In this exercise, the data must be written out exactly.

======== STUDY MATERIAL

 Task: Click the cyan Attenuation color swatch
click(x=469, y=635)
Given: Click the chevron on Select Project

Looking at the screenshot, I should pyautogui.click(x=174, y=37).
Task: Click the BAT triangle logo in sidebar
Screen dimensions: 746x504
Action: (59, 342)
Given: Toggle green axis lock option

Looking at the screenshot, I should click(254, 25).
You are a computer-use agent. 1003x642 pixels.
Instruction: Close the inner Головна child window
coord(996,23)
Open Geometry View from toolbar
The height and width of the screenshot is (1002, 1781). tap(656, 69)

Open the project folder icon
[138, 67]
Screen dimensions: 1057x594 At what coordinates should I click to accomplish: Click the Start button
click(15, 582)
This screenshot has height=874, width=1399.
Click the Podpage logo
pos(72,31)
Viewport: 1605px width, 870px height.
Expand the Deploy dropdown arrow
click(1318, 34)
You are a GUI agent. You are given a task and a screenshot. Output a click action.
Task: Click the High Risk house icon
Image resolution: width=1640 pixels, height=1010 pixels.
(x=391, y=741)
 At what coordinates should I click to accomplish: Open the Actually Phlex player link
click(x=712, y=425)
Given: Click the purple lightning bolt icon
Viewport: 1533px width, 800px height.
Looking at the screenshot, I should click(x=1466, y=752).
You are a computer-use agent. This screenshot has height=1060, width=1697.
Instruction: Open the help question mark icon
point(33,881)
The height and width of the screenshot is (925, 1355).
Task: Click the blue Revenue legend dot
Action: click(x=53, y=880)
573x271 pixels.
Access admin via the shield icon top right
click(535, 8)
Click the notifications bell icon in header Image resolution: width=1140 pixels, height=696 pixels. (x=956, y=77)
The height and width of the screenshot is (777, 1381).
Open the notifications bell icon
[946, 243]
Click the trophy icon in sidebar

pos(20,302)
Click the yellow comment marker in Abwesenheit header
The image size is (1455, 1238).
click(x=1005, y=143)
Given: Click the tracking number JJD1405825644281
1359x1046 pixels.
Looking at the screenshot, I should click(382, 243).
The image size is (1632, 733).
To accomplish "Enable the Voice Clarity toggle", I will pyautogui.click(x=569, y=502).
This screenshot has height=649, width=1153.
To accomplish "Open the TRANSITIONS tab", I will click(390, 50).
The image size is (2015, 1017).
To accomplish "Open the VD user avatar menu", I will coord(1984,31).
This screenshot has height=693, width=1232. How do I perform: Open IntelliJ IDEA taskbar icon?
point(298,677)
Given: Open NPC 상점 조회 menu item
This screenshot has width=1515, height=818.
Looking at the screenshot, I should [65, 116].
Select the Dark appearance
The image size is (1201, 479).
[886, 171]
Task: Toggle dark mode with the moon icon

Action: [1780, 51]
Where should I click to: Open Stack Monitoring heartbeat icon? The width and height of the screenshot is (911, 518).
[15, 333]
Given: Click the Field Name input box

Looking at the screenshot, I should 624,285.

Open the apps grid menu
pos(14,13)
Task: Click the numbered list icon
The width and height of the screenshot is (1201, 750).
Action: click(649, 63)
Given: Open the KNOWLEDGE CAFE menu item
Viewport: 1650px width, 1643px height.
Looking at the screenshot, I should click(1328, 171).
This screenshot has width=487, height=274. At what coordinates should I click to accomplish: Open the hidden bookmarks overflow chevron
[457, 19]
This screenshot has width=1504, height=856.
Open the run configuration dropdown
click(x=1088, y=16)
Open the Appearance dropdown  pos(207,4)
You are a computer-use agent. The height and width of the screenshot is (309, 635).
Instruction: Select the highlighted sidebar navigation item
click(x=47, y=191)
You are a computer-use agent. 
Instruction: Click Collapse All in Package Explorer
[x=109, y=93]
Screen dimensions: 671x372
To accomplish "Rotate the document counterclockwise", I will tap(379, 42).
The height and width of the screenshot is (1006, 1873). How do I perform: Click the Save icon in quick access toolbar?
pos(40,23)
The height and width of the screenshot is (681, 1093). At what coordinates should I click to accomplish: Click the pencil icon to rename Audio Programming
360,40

================

TASK RESULT:
 Task: Click the cyan Attenuation color swatch
click(x=469, y=635)
Given: Click the chevron on Select Project

Looking at the screenshot, I should pyautogui.click(x=174, y=37).
Task: Click the BAT triangle logo in sidebar
Screen dimensions: 746x504
Action: (59, 342)
Given: Toggle green axis lock option

Looking at the screenshot, I should click(254, 25).
You are a computer-use agent. 1003x642 pixels.
Instruction: Close the inner Головна child window
coord(996,23)
Open Geometry View from toolbar
The height and width of the screenshot is (1002, 1781). tap(656, 69)

Open the project folder icon
[138, 67]
Screen dimensions: 1057x594 At what coordinates should I click to accomplish: Click the Start button
click(15, 582)
This screenshot has height=874, width=1399.
Click the Podpage logo
pos(72,31)
Viewport: 1605px width, 870px height.
Expand the Deploy dropdown arrow
click(1318, 34)
You are a GUI agent. You are given a task and a screenshot. Output a click action.
Task: Click the High Risk house icon
Image resolution: width=1640 pixels, height=1010 pixels.
(x=391, y=741)
 At what coordinates should I click to accomplish: Open the Actually Phlex player link
click(x=712, y=425)
Given: Click the purple lightning bolt icon
Viewport: 1533px width, 800px height.
Looking at the screenshot, I should click(x=1466, y=752).
You are a computer-use agent. This screenshot has height=1060, width=1697.
Instruction: Open the help question mark icon
point(33,881)
The height and width of the screenshot is (925, 1355).
Task: Click the blue Revenue legend dot
Action: click(x=53, y=880)
573x271 pixels.
Access admin via the shield icon top right
click(535, 8)
Click the notifications bell icon in header Image resolution: width=1140 pixels, height=696 pixels. (x=956, y=77)
The height and width of the screenshot is (777, 1381).
Open the notifications bell icon
[946, 243]
Click the trophy icon in sidebar

pos(20,302)
Click the yellow comment marker in Abwesenheit header
The image size is (1455, 1238).
click(x=1005, y=143)
Given: Click the tracking number JJD1405825644281
1359x1046 pixels.
Looking at the screenshot, I should click(382, 243).
The image size is (1632, 733).
To accomplish "Enable the Voice Clarity toggle", I will pyautogui.click(x=569, y=502).
This screenshot has height=649, width=1153.
To accomplish "Open the TRANSITIONS tab", I will click(390, 50).
The image size is (2015, 1017).
To accomplish "Open the VD user avatar menu", I will coord(1984,31).
This screenshot has height=693, width=1232. How do I perform: Open IntelliJ IDEA taskbar icon?
point(298,677)
Given: Open NPC 상점 조회 menu item
This screenshot has width=1515, height=818.
Looking at the screenshot, I should [65, 116].
Select the Dark appearance
The image size is (1201, 479).
[886, 171]
Task: Toggle dark mode with the moon icon

Action: [1780, 51]
Where should I click to: Open Stack Monitoring heartbeat icon? The width and height of the screenshot is (911, 518).
[15, 333]
Given: Click the Field Name input box

Looking at the screenshot, I should 624,285.

Open the apps grid menu
pos(14,13)
Task: Click the numbered list icon
The width and height of the screenshot is (1201, 750).
Action: click(649, 63)
Given: Open the KNOWLEDGE CAFE menu item
Viewport: 1650px width, 1643px height.
Looking at the screenshot, I should click(1328, 171).
This screenshot has width=487, height=274. At what coordinates should I click to accomplish: Open the hidden bookmarks overflow chevron
[457, 19]
This screenshot has width=1504, height=856.
Open the run configuration dropdown
click(x=1088, y=16)
Open the Appearance dropdown  pos(207,4)
You are a computer-use agent. The height and width of the screenshot is (309, 635).
Instruction: Select the highlighted sidebar navigation item
click(x=47, y=191)
You are a computer-use agent. 
Instruction: Click Collapse All in Package Explorer
[x=109, y=93]
Screen dimensions: 671x372
To accomplish "Rotate the document counterclockwise", I will tap(379, 42).
The height and width of the screenshot is (1006, 1873). How do I perform: Click the Save icon in quick access toolbar?
pos(40,23)
The height and width of the screenshot is (681, 1093). At what coordinates should I click to accomplish: Click the pencil icon to rename Audio Programming
360,40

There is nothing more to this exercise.